The Last Time I Saw Richard - Chapter 3.

Previously.

I laughed long, and I laughed hard. Roswell’s? This was just too much. Forget Kerouac, we had officially entered Timothy Leary territory.

“Richard, man? Seriously. You know I love you like a fucking brother and that I am always up for your crazy adventures, but you’re freaking me out here. Dragging my ass all over Manhattan on some wild goose chase? Chain-smoking like a motherfucker when in all the years I’ve known you you’ve always hated cigarettes and anyone who smokes them? And now. Now what? We’re standing here in front of this X-Filesy reject of a bar, and fuck me if I’m going to follow you down the rabbit hole, man.”

Richard’s face went slack and pale. His eyes went hollow, as if he’d just witnessed something unspeakably terrible. His gaze was fixed on a point directly over my shoulder. I turned around to see what had caught his attention, but at that moment he spun on his heel, threw open the heavy door and took several steps into the gloom of the bar.

His back to me, he shouted, “Red herring bullshit motherfuckers. Gullible cocksucking dipshits. They think I’m stupid, but I’m not stupid. My eyes are wide open and if you listen to me, if you listen and believe, yours will be too. I need your help, yeah, but I also want to save you, man.”

Not for the first time that evening I was ready to bail.

But the look in his eyes – simultaneously unfocused and frantic – forced me to reconsider. His hands quaked whenever he lifted one of those foul cigarettes to his lips, and the little muscle at the hinge of his jaw bulged in and out, in and out. He was a total fucking wreck, but he was also my friend, and leaving now would be like turning my back on a drowning man.

And then a long-buried memory floated lazily to the surface of my mind. Of a time when I had been the one in trouble, and Richard, the inimitable Richard, had been my savior. It was years and years ago, ancient history, and not a story I ever tell. I think of it so infrequently, in fact, that even I do not recall all the details. I was very young, and had dived headfirst into a beautiful woman who ostensibly loved me back for a while, but then tired of me, I guess. She never said. For longer than I’d care to admit, I got drunk and stayed that way. Jack Daniel’s was my poison of choice, and… Well. You get the picture. Then late one afternoon, after a particularly ugly bout of binge, I came to in the back of Richard’s car. My mouth was dry and my eyes were burning and not even Phineas Gage would have traded heads with me at that moment. Richard had driven my sorry ass hundreds of miles North of the city, and parked right next to a waterfall. Without a word, he dragged me under the cascade, where we sat with the water pounding down in front of our heads for a very long time. I may or may not have bawled like a baby. The water roared with such force I could not hear myself scream. And when I was done, the two of us – waterlogged jeans and all – got back in his car and drove back to New York. We never spoke of the incident.

I owed him.

I followed him into the dingy bar. His reek was, I swear, nearly visible. His body odor had been tamed by the shower, but it had been replaced with the stench of his infernal cigarettes.

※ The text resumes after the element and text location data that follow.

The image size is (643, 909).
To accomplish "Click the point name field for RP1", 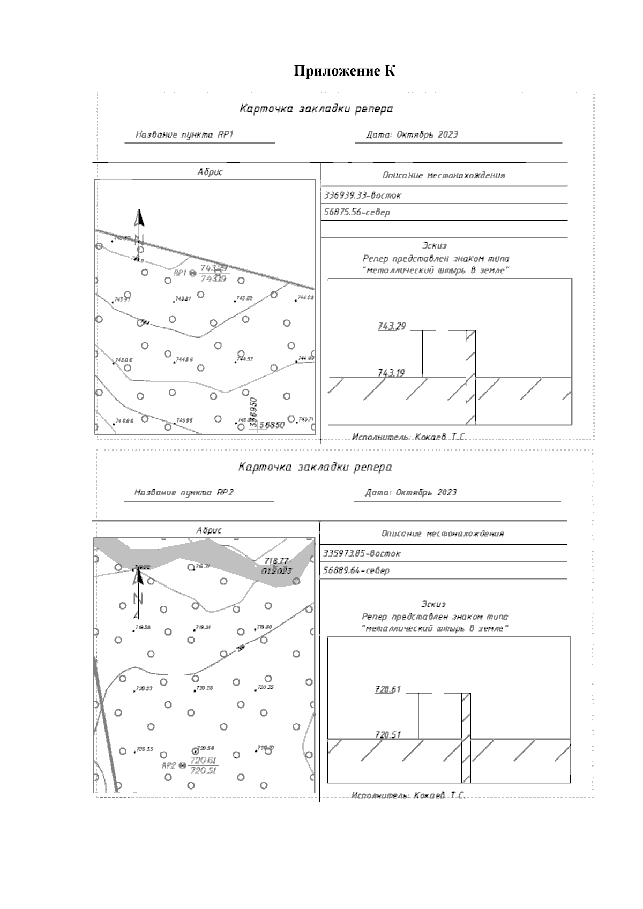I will click(x=185, y=135).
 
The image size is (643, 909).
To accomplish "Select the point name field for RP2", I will click(x=184, y=493).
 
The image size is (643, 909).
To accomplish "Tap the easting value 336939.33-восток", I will click(x=363, y=196).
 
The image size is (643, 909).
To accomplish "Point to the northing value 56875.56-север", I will click(x=357, y=212).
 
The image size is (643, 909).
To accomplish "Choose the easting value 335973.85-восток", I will click(x=362, y=553).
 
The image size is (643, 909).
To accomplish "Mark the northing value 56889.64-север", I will click(x=356, y=570).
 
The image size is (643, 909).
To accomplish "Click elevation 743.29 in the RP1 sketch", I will click(x=392, y=326).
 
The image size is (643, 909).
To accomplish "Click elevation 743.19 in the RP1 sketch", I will click(x=391, y=373).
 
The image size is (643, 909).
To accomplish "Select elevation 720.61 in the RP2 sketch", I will click(x=388, y=689).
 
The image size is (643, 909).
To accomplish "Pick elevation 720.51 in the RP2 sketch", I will click(x=388, y=735).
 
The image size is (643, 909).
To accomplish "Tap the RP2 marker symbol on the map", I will click(x=182, y=766).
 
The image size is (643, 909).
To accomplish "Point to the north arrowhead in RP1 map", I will click(x=139, y=217).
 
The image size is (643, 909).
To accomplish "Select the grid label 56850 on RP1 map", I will click(x=272, y=425).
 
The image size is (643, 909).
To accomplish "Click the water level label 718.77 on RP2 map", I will click(x=276, y=561).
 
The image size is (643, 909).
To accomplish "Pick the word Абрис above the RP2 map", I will click(x=209, y=530).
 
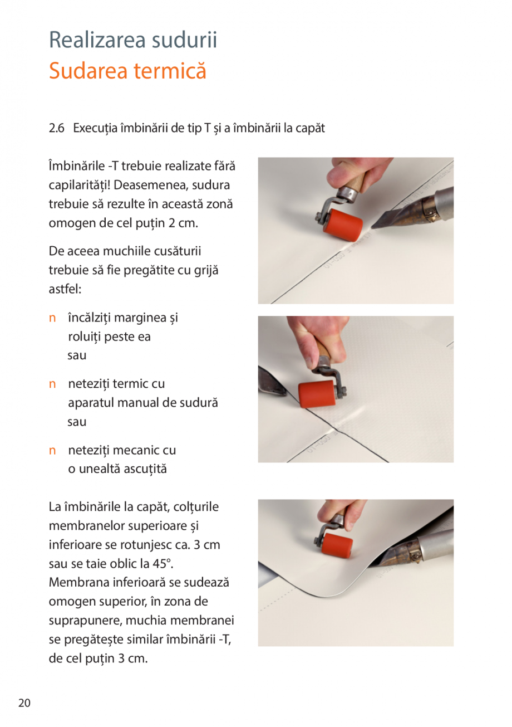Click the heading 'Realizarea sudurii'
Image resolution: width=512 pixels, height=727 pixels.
click(133, 40)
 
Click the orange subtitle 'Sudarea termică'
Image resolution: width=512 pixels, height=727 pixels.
click(127, 71)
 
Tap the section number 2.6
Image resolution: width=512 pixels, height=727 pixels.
click(57, 128)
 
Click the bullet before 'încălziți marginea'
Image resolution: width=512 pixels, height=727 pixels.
click(52, 319)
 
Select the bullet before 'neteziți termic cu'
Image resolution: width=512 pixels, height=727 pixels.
click(52, 384)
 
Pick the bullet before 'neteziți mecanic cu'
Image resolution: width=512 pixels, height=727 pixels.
click(52, 450)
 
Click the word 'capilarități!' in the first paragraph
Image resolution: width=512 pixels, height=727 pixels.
click(82, 185)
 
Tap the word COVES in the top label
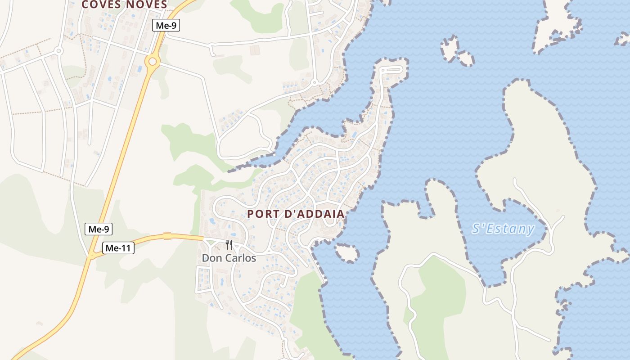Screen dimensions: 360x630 (x=99, y=4)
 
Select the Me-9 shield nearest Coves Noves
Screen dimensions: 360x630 (x=166, y=26)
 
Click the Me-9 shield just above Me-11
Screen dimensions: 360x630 (x=99, y=229)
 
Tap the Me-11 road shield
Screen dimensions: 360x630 (x=118, y=248)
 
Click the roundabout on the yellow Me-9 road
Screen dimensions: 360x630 (x=153, y=60)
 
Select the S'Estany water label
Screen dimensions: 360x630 (x=503, y=229)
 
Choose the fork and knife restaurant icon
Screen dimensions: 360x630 (x=229, y=245)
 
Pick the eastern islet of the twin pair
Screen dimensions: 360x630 (x=465, y=58)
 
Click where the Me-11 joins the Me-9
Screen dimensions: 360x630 (x=92, y=256)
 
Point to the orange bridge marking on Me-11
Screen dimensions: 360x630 (x=167, y=236)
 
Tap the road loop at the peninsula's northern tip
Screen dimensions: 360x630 (x=391, y=70)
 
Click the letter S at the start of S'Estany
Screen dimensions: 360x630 (x=476, y=229)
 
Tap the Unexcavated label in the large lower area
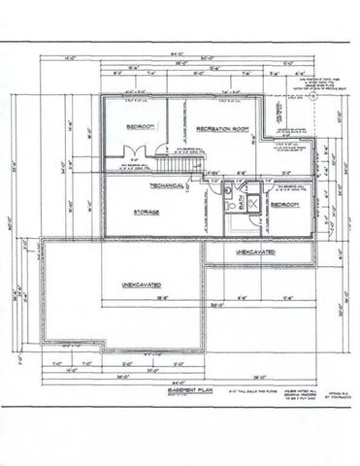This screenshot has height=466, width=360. (x=142, y=285)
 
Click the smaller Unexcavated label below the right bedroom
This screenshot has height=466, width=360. (x=255, y=252)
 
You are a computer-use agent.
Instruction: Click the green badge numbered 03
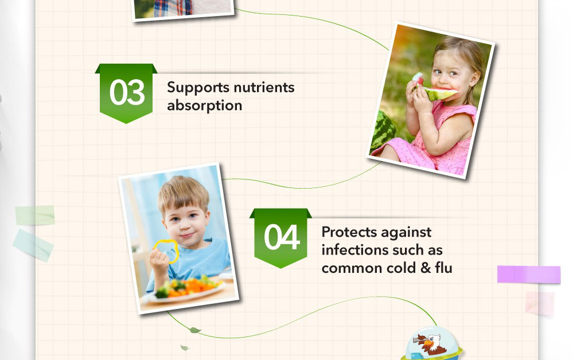[126, 93]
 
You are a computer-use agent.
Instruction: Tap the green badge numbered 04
[280, 238]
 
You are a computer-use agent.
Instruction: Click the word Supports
[198, 88]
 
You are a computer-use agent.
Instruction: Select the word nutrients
[264, 88]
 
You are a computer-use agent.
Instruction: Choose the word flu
[443, 268]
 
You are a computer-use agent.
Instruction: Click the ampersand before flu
[426, 268]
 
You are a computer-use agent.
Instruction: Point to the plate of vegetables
[185, 290]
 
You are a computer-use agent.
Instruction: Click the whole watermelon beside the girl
[383, 131]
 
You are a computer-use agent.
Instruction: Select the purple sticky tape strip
[529, 274]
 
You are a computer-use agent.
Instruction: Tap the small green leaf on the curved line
[195, 330]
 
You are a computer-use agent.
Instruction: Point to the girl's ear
[474, 78]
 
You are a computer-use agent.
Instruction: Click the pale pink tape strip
[540, 303]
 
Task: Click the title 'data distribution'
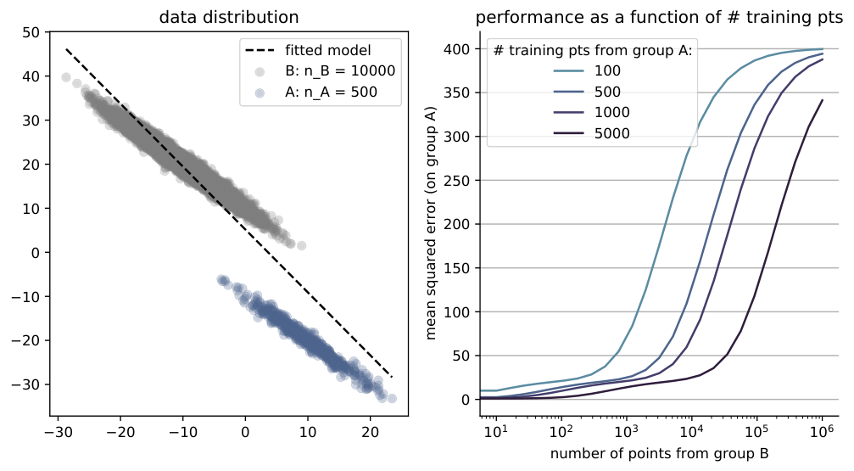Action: click(x=229, y=18)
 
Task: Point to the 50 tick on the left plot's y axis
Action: click(x=31, y=33)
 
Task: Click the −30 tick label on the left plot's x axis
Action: click(x=58, y=433)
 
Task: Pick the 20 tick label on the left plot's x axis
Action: click(x=371, y=433)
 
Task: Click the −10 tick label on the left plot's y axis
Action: click(x=26, y=296)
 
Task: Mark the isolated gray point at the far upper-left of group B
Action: click(x=66, y=77)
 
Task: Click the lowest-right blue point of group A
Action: click(x=392, y=399)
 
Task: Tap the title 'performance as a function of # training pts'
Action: click(x=659, y=18)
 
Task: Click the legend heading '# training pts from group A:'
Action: click(x=593, y=51)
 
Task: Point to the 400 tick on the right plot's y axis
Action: click(x=456, y=49)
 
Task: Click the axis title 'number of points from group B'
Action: click(x=659, y=453)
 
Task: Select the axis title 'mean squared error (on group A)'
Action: click(x=431, y=224)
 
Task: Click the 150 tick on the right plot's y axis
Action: click(x=456, y=268)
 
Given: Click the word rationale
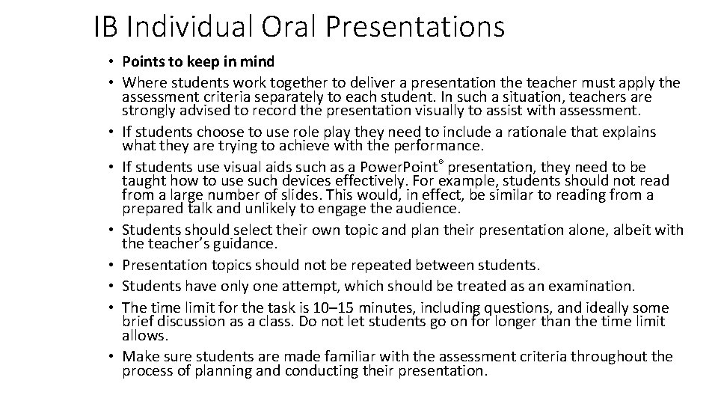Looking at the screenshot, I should point(533,132).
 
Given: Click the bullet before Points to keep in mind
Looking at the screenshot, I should point(109,61).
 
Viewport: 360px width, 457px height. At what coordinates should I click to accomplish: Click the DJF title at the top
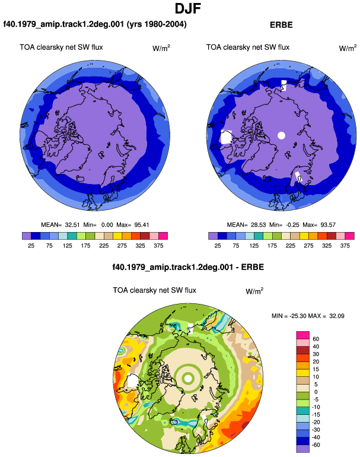pyautogui.click(x=187, y=8)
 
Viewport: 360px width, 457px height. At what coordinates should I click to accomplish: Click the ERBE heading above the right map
pyautogui.click(x=281, y=25)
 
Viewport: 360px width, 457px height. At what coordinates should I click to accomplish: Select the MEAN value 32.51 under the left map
pyautogui.click(x=72, y=225)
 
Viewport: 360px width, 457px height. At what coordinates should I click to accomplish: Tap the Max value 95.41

At first glance, Roswell’s was not unlike every single other dive bar in New York City. Long and narrow, dimly lit, sawdust on the floor, the unmistakable reek of stale, spilled beer. As my eyes adjusted to the gloom, sure enough, I could make out a pool table at the back. There were a handful of customers, a bartender and one waitress, a sleepy-faced blonde whose glory years, no doubt, had coincided with those of Stevie Nicks.

Richard slid into the booth furthest from the door. The waitress materialized and – unasked – set a bottle in front of each of us. She smiled brightly at Richard; he merely nodded. She left.

Richard raised his bottle to his lips and swallowed deeply. I watched his Adam’s apple move up and down, up and down. His silence began to unnerve me, and tucked away in our corner, the only sight I had for distraction was a framed photo of Elvis, his arm casually thrown around the shoulders of a man I did not recognize. The King’s brilliant grin, rosy cheeks and not-yet-porkified physique signaled Blue Hawaii-era, give or take a few years. Just as I was realizing that the photo was not only candid but signed, Richard cleared his throat and began to speak.